Analysis: Norwegian pays price of aggressive expansion | Analysis | Airfinance Journal

Analysis: Norwegian pays price of aggressive expansion

Norwegian is clearly disrupting the long-haul market, where its introduction of transatlantic services has prompted other airlines to launch their own low-cost, long-haul operations.

But the Scandinavian carrier’s unit costs have surged as it struggles to maintain cost discipline across a rapidly expanding fleet.

Norwegian Air reported its second-quarter results late last month and the headline figure appears encouraging: Net profit jumped 45% from the same period last year, to NOK 1.08 billion ($131 million), while operating revenue increased 17% to NOK 7.77 billion.

However, EBITDAR earnings for the period were NOK 1.19 billion, 21% lower than in the second quarter of 2016.

Even worse, Norwegian’s first-half EBITDAR totalled NOK 382 million, a huge drop from NOK 2.02 billion a year ago. As a result EBITDAR margin was 2.9%, compared with 17.5% a year ago.

Operating expenses, meanwhile, jumped 45% to NOK 6.78 billion as the low-cost carrier expanded rapidly.

Fuel was the biggest expense at NOK 1.74 billion, a 38% rise on last year, as jet fuel prices increased by 15% in the quarter.

Labour cost of NOK 1.26 billion was up 34% as staff numbers rose to handle increased flying. Maintenance expenses rose by 56% to NOK 647 million due to the airline’s bigger fleet.

Norwegian flew 8.62 million passengers in the quarter, up from 7.72 million in last year’s corresponding quarter. RPK (revenue passenger kilometre) traffic rose 19%, as did the airline’s ASK (available seat kilometre) capacity.

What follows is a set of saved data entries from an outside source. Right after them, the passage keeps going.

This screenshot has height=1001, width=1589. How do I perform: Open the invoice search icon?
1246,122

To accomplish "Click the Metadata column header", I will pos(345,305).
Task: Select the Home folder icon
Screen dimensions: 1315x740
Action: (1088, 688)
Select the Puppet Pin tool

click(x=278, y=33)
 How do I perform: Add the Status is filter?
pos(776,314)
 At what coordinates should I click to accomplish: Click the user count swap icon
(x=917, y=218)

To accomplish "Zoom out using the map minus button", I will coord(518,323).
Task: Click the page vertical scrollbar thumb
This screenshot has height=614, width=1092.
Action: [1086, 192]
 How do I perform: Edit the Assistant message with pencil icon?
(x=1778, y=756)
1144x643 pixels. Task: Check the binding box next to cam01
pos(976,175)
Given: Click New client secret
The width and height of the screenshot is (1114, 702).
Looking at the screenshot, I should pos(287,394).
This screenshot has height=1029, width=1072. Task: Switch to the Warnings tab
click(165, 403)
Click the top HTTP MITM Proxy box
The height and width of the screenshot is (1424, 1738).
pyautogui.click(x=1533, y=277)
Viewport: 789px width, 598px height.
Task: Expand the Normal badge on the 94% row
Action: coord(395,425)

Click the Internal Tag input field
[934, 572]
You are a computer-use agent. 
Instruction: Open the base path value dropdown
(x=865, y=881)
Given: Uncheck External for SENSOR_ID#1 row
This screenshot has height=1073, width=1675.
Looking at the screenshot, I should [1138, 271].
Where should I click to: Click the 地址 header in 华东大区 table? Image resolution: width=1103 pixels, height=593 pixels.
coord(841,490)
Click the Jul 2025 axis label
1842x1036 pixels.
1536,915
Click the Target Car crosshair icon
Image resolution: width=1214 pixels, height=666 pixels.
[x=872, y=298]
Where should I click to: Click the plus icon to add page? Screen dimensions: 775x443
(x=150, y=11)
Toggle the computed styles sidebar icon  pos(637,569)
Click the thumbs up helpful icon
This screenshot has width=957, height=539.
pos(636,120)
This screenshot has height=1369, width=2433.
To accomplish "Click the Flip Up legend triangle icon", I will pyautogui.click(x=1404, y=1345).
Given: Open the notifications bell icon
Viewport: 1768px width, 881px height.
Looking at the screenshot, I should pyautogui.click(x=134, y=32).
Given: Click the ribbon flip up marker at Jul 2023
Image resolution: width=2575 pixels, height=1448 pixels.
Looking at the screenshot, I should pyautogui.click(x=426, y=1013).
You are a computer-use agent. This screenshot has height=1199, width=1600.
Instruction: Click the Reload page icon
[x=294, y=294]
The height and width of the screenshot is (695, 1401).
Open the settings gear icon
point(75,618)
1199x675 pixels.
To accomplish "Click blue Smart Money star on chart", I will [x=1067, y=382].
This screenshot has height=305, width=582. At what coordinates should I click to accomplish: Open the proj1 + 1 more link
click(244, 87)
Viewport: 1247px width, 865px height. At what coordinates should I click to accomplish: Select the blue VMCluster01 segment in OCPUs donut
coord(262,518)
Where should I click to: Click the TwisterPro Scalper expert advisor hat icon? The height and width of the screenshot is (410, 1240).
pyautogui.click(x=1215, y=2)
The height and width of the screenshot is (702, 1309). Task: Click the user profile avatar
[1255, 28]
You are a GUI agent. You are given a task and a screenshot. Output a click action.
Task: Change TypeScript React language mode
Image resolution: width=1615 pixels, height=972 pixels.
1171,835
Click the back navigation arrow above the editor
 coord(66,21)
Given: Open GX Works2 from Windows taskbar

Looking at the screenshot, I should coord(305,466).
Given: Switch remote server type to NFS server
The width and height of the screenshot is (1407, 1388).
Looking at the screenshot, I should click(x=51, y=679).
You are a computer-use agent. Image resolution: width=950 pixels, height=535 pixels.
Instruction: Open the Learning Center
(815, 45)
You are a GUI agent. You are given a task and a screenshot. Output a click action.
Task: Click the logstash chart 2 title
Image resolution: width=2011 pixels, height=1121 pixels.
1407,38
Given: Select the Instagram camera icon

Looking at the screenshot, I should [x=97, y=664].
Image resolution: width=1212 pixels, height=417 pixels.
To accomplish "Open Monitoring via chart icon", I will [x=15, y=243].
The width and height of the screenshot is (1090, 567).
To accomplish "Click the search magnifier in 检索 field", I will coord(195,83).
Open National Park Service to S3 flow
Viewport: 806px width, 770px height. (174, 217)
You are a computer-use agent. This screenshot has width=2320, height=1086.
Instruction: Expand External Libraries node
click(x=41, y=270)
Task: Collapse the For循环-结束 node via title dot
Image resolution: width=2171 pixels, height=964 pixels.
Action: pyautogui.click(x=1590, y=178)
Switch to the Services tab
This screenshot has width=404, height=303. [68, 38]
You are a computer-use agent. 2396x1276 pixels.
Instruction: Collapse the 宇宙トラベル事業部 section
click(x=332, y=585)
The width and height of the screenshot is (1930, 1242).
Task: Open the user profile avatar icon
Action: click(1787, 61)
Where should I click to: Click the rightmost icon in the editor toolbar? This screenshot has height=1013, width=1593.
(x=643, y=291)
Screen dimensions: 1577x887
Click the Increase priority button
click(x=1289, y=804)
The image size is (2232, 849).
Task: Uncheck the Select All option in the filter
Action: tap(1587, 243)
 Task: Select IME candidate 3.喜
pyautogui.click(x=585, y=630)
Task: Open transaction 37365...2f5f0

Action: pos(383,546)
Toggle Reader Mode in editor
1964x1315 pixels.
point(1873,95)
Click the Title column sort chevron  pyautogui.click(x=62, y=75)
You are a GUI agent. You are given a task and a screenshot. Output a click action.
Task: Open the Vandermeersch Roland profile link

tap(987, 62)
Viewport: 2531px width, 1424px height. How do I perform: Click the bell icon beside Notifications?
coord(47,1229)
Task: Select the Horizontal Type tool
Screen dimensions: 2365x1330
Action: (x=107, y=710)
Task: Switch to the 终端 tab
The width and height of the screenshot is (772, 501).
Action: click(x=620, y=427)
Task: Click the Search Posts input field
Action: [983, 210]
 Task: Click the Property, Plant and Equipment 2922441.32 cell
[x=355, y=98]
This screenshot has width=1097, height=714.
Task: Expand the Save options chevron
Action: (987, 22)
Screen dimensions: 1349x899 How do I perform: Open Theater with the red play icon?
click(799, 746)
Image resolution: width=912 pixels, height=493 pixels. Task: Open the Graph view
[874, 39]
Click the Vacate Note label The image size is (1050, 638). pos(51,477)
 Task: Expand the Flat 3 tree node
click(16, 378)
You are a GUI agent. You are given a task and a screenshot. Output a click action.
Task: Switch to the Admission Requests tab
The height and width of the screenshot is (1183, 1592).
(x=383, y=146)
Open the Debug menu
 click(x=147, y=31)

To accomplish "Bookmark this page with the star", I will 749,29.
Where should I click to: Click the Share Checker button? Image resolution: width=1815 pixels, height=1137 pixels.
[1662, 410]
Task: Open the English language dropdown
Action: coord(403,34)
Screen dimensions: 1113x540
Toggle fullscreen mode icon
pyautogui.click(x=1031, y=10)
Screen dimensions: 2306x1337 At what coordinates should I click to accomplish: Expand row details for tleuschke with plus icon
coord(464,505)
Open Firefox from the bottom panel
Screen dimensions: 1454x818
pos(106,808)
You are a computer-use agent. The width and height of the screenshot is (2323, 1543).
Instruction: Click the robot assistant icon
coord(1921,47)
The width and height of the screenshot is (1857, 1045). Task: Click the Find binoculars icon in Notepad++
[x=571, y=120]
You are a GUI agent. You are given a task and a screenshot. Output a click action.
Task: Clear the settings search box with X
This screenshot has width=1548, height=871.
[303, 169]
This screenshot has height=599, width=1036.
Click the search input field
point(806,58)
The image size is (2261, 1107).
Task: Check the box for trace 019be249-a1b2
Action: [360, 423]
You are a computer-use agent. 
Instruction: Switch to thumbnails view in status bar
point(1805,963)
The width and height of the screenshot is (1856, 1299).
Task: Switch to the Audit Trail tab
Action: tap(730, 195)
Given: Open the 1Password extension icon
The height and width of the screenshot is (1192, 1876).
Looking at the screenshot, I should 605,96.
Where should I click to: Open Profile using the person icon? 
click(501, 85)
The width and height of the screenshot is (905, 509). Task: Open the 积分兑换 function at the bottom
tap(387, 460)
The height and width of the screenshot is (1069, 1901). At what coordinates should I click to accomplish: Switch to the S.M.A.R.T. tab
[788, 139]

Results for the first half to the end June were less positive as the first quarter’s NOK 1.5 billion loss outweighed second-quarter profit. Interim net loss amounted to NOK 412 million, compared with a NOK 54.7 million loss in the first half of 2016.

Norwegian added four leased Boeing 787s and 19 leased 737-800s to its fleet over the 12 months to 30 June. At the end of June it also received its first two 737 Max aircraft, which took its fleet total to 133.

Norwegian is aggressively investing in transatlantic services. The carrier will increase long-haul capacity by 60% this year and growth will double next year, according to broker firm Davy.

“Not for the first time, the main takeaway from Norwegian’s quarterly results is a negative ex-fuel cost surprise - this time down to additional leasing/maintenance and personnel costs,” writes the firm.

“While Norwegian’s rates of growth make the scaling process difficult, the continuing scope for negative cost surprises is a concern for investors and will limit the stock’s multiple potential.”

According to its latest forecast, Norwegian expects a 25% growth in ASKs in the third quarter and a 30% growth in the final quarter of this year.

Unit revenues down, unit costs up

Norwegian says unit revenue was NOK 0.32 for the first half while unit cost reached NOK 0.44. A year ago unit revenue was NOK 0.36 for the first half while unit cost was NOK 0.41.

Norwegian says second-quarter unit cost excluding fuel rose 7% year-on-year, while it was up 9% with fuel. Staffing cost climbed 12% due to the ramp up of international operations.

Norwegian has now reached its highest second-quarter cost per available seat kilometre (CASK) since the second quarter of 2010.

More expensive fuel, a 16% increase per ASK, was driven by spot prices and a weaker Norwegian crown against the US dollar, says the carrier.

Leasing cost, up 22% per ASK, was due to a higher proportion of leased and wetleased aircraft, says the Scandinavian carrier.

The carrier was also hit by a higher technical cost (31% increase per ASK) due to price escalation on engine maintenance, a higher proportion of leased aircraft and ground damages.

Cost guidance for 2017 is now at NOK 0.42 per ASK versus the airline’s previous guidance of NOK 0.39-0.4.

Norwegian’s mounting costs weigh on cash flows and therefore its debt-encumbered balance sheet.

Shareholder equity represented only 8.7% of its total liabilities at the end of the second quarter. At the end of 2016 it represented 12% of its total liabilities.

Equity at the end of the second quarter was NOK 3.54 billion compared with NOK 4.05 billion at the end of last year. Equity decreased mainly due to net losses in the period of NOK 412 million and exchange rate losses from subsidiaries of NOK 105 million.

There are also questions about the departure of chief financial officer Frode Foss, who has been at Norwegian since October 2002. His successor will have a difficult task to keep costs under control while continuing Norwegian’s growth strategy.